How to find the sum of the Fourier series defined by:
$$a_0 = \frac{\pi^2}{24}$$
$$a_n = \frac{1}{4\pi n^3}\left((\pi^2n^2-8)\sin(n\pi/2)+4\pi n\cos(n\pi/2)\right)$$ $$b_n = \frac{1}{4\pi n^3}\left((8-\pi^2n^2)\cos(n\pi/2)+4\pi n\sin(n\pi/2)-8\right),$$ for $x\in [13\pi,15\pi]$. This terms were obtained from $$a_n = \frac{1}{\pi}\int_0^{\pi/2}x^2\cos(nx)dx,~b_n = \frac{1}{\pi}\int_0^{\pi/2}x^2\sin(n x)dx. $$
I started by observing that if $n=2k+1,$ then, $$a_n = \frac{1}{4\pi n^3}(\pi^2n^2-8)(-1)^{2k+1}$$ $$b_n = \frac{1}{4\pi n^3}(4\pi n (-1)^{2k+1} -8)$$ for $k = 0,1,2,\ldots.$
Moreover, if $n = 2k$, then, $$a_n = \frac{(-1)^{k}}{n^2}$$ $$b_n = \frac{8-\pi^2n^2}{4\pi n^3}(-1)^{k}$$
So the series is reduced to $$S = \frac{\pi^2}{48} + \sum_{k=0}^{\infty}\left(\frac{(-1)^k}{4k^2}\cos(2kx) + \frac{8-\pi^24k^2}{32\pi k^3}\sin(2kx)\right) + \sum_{k=0}^{\infty}\left(\frac{(\pi^2(2k+1)^2-8)(-1)^{2k+1}}{4\pi (2k+1)^3}\cos((2k+1)x) + \frac{4\pi (2k+1)(-1)^{2k+1}-8}{4\pi(2k+1)^3}\sin((2k+1)\pi x)\right).$$
From here I don't know how to proceed.
Some ideas:
By the given terms, we're talking of a 2$\pi\,-$ periodic function ( since, for example, the Fourier series is given in terms of $\;\cos nx=\cos\frac{n\pi x}L\implies L=\pi,\,T=2\pi\;$, and the same fo the sines terms ), and thus we can translate the interval from $\;[13\pi,\,15\pi]\;$ by $\;2\pi\cdot (-7=)-14\pi\;$ to the much more nice interval $\;[-\pi,\,\pi]\;$
As the Fourier coefficients fulfill
$$\lim_{n\to\infty} a_n=\lim_{n\to\infty} b_n=0\;{}{}(\text{Riemann-Lebesgue Lemma})$$
but not
$$\lim_{n\to\infty} na_n=\lim_{n\to\infty} nb_n=0$$
we have here a function $\;f:[-\pi,\pi]\to\Bbb R\;$ which is $\;2\pi\,-$ periodic, but not continuous on its whole periodic continuation, or with a derivative which is not piecewise continuous. As the given function which expresses $\;a_n, b_n\;$ as integrals is $\;x^2\;$ (and thus undoubtedly with a piecewise continuous derivative over the basic interval $\;[-\pi, \pi)\;$), we can safely deduce the function is not continuous on its periodic continuation, meaning $\;f(-\pi)\neq f(\pi)\;$ ...

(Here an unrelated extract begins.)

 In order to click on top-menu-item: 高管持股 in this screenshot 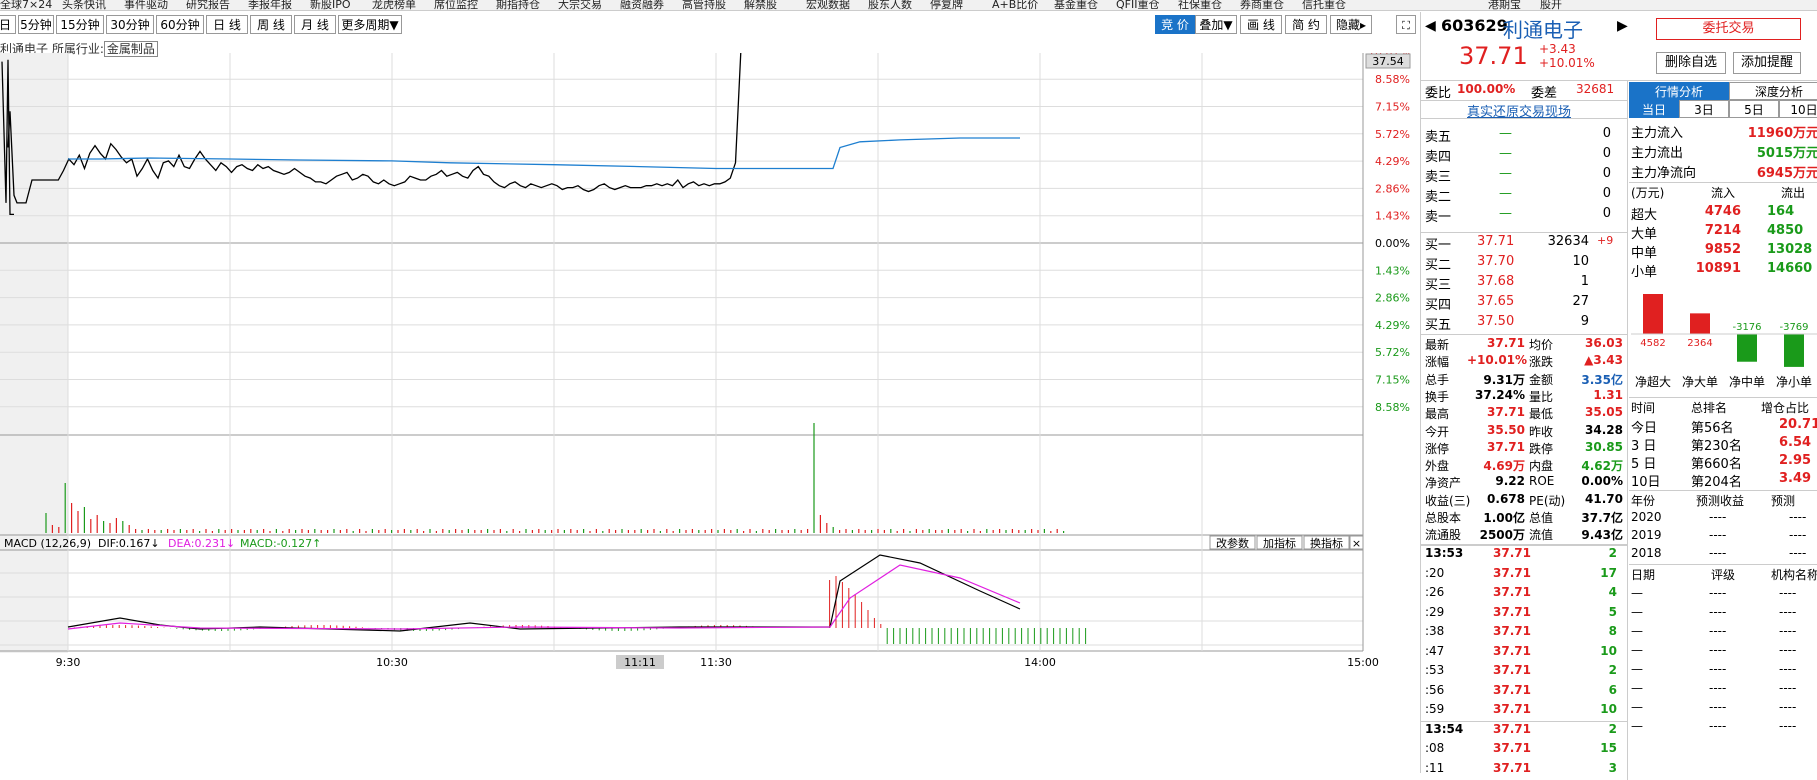, I will do `click(704, 5)`.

Finally, by what we're being told the Fourier coefficients are given from, we have that
$$f(x)=\begin{cases}x^2,&0<x<\frac\pi2\\{}\\ 0,&-\pi<x\le0\,,\,\,\frac\pi2\le x<\pi\end{cases}$$
With the above function, we get exactly the definition of $\;a_n,\,b_n\;$ you were given, and for example
$$a_0=\frac1\pi\int_{-\pi}^\pi f(x)\,dx=\frac1\pi\int_0^{\pi/2} x^2\,dx=\left.\frac1{3\pi}x^3\right|_0^{\pi/2}=\frac1{3\pi}\frac{\pi^3}8=\frac{\pi^2}{24}\implies \frac{a_0}2=\frac{\pi^2}{48}$$
and we indeed get the first Fourier coefficient as given...
By Dirichlet Theorem, the Fourier series converge pointwise to the function at every continuity point of it, and to the average value of the function where it is discontinue. In symbols:
$$\frac{f(x^+)+f(x^-)}2= \text{ Fourier Series}$$
Because we don't have a continue function over its periodic continuation, the above convergence cannot be uniform.